Top of MATERIAL FOR THIS TASK

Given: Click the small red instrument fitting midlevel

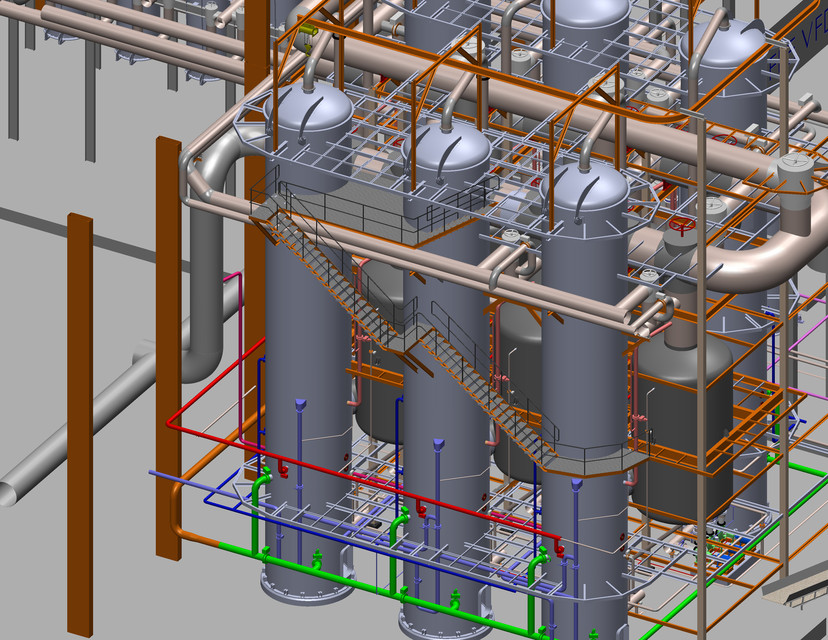Looking at the screenshot, I should [x=283, y=470].
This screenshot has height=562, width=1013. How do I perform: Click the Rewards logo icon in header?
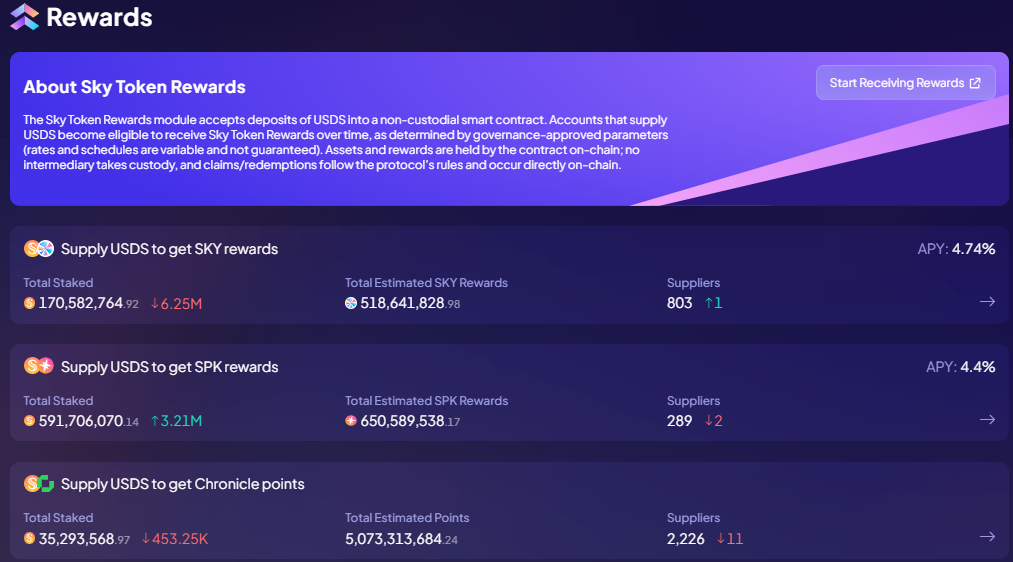[x=24, y=17]
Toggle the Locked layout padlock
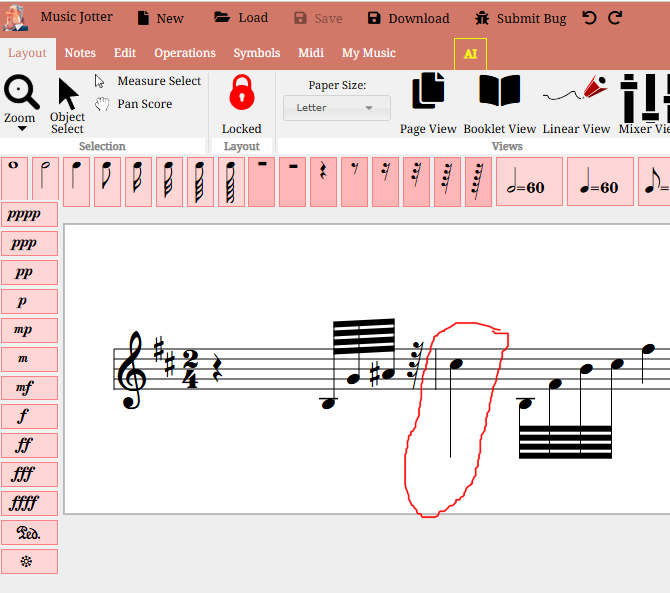Screen dimensions: 670x593 point(241,103)
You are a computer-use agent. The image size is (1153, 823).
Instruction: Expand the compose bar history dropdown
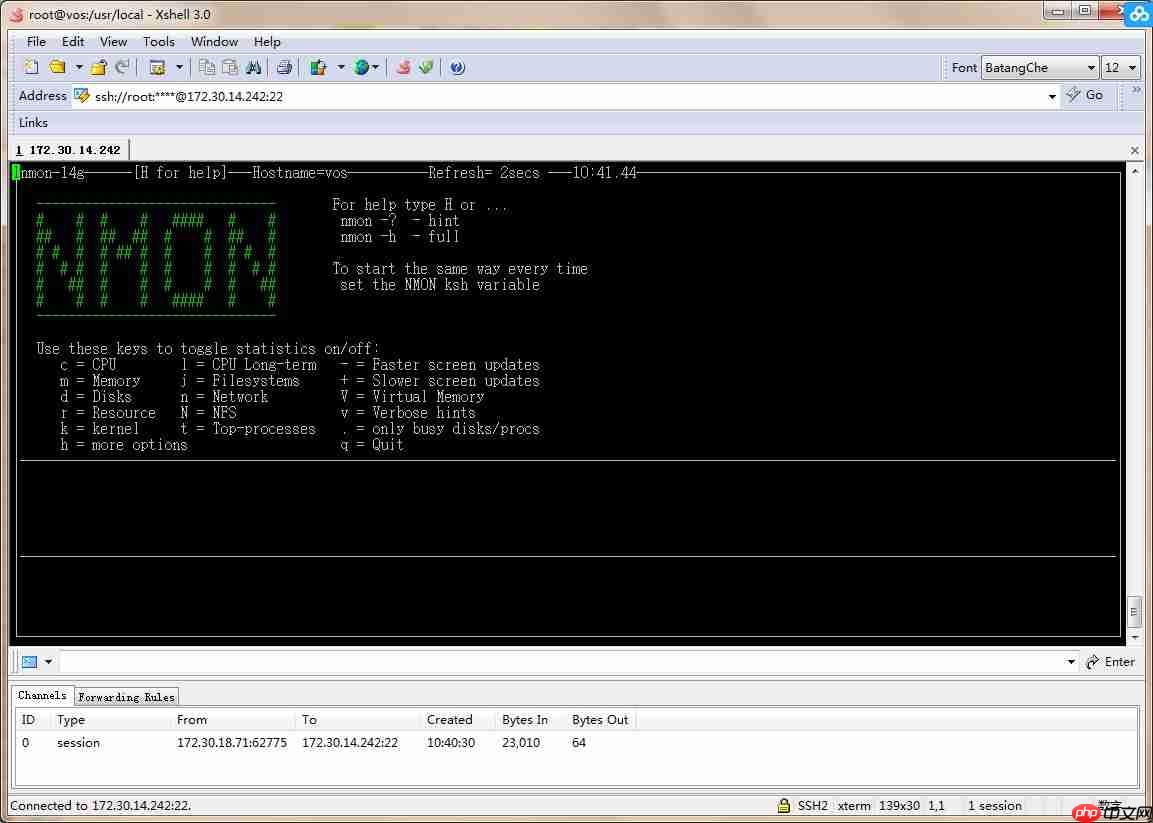point(1071,662)

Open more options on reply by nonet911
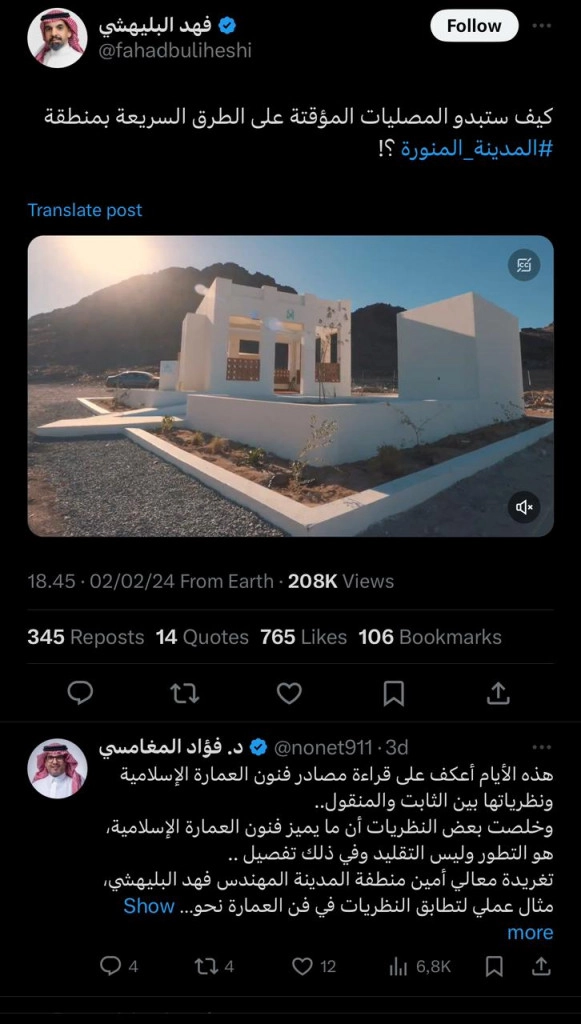point(542,747)
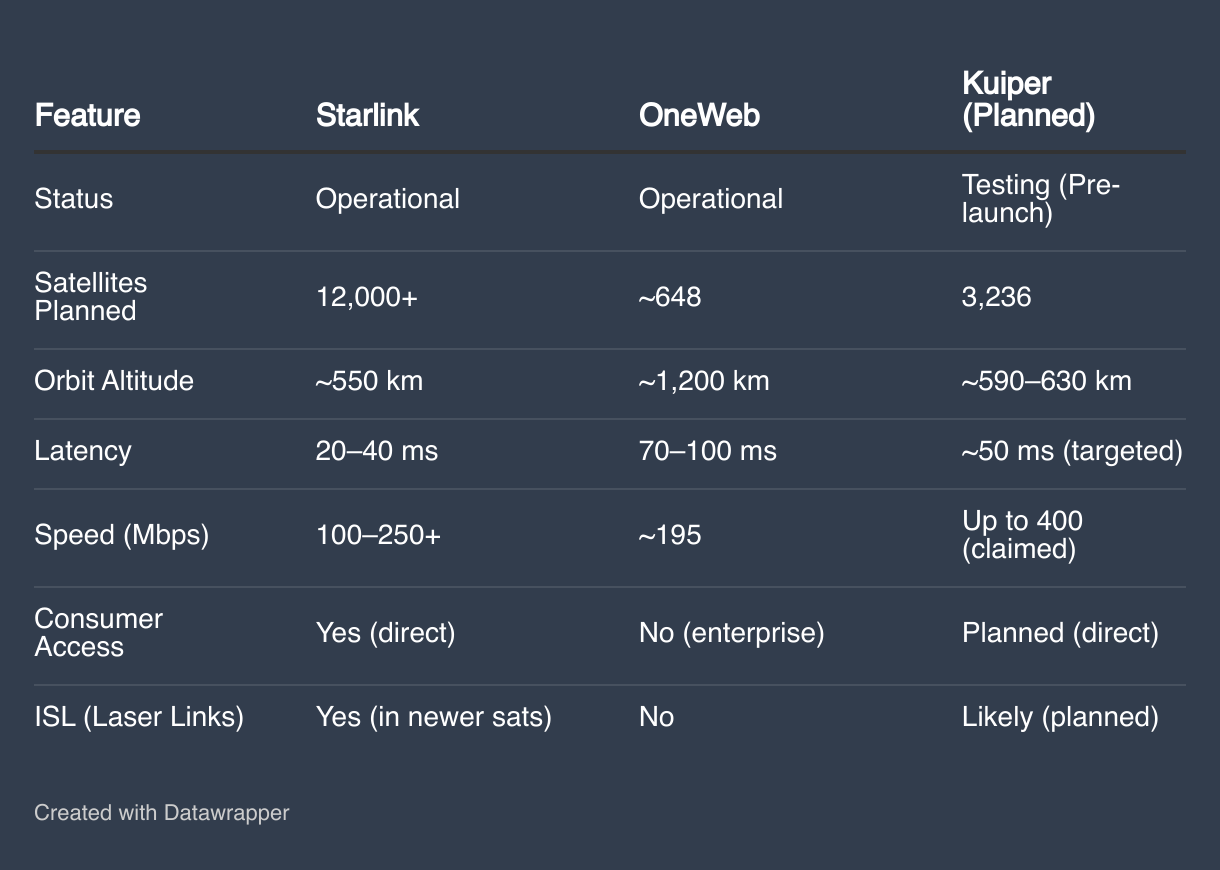Click the Kuiper (Planned) column header
Viewport: 1220px width, 870px height.
(1028, 100)
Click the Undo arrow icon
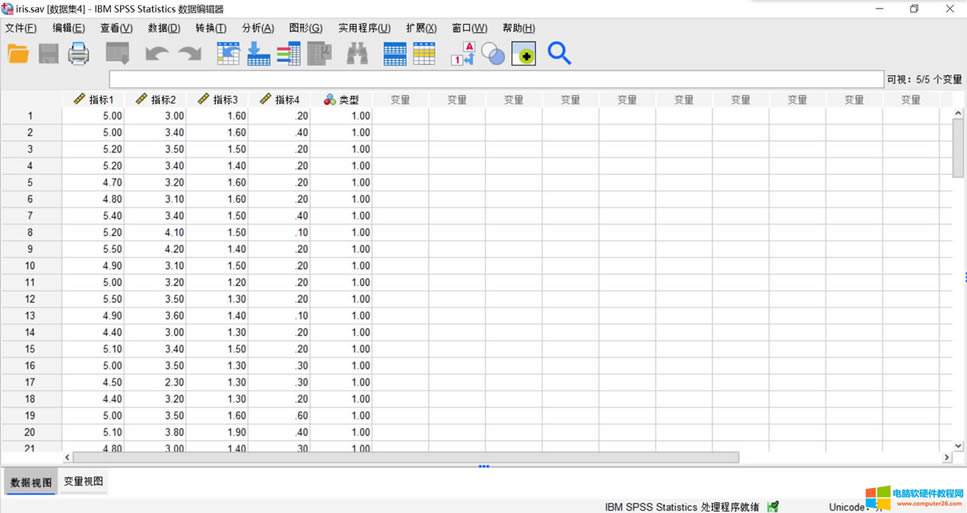 tap(156, 54)
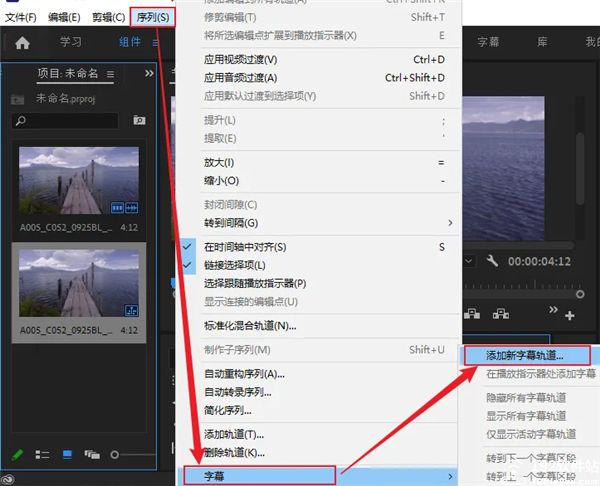The width and height of the screenshot is (600, 486).
Task: Choose 添加新字幕轨道 from submenu
Action: [527, 356]
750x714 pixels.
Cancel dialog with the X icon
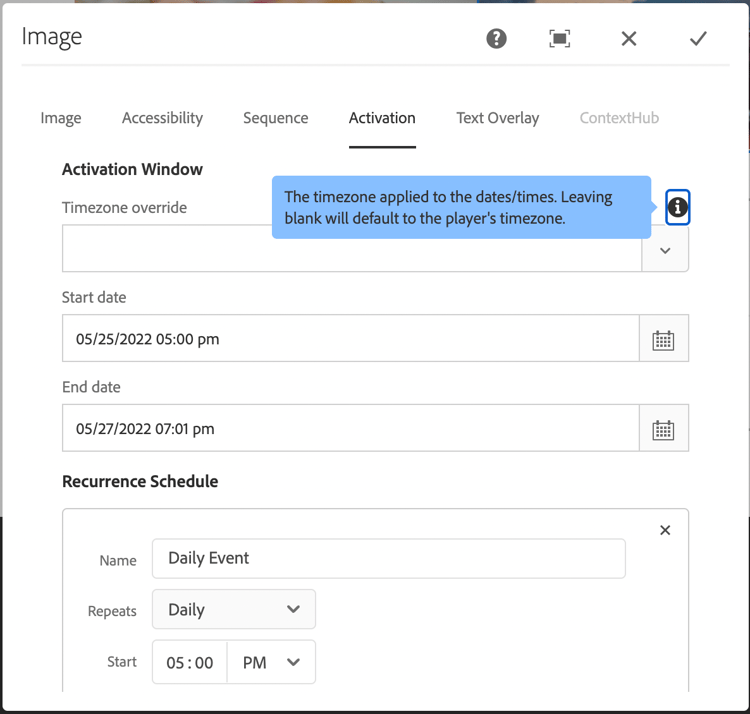point(629,39)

Bottom of MATERIAL FOR THIS TASK

TASK OBJECTIVE -
Print the listing exactly, minus its pictures.

SOLUTION TO THIS EXERCISE -
Given: Click the small red instrument fitting midlevel

Looking at the screenshot, I should [x=283, y=470].
This screenshot has height=562, width=1013. How do I perform: Click the Rewards logo icon in header?
[x=24, y=17]
Toggle the Locked layout padlock
Screen dimensions: 670x593 point(241,103)
You are a computer-use agent. The image size is (1153, 823).
Instruction: Expand the compose bar history dropdown
point(1071,662)

Open more options on reply by nonet911
point(542,747)
Click the Kuiper (Planned) column header
Viewport: 1220px width, 870px height.
(1028, 100)
Click the Undo arrow icon
 tap(156, 54)
The width and height of the screenshot is (600, 486).
Task: Choose 添加新字幕轨道 from submenu
Action: [527, 356]
750x714 pixels.
Cancel dialog with the X icon
point(629,39)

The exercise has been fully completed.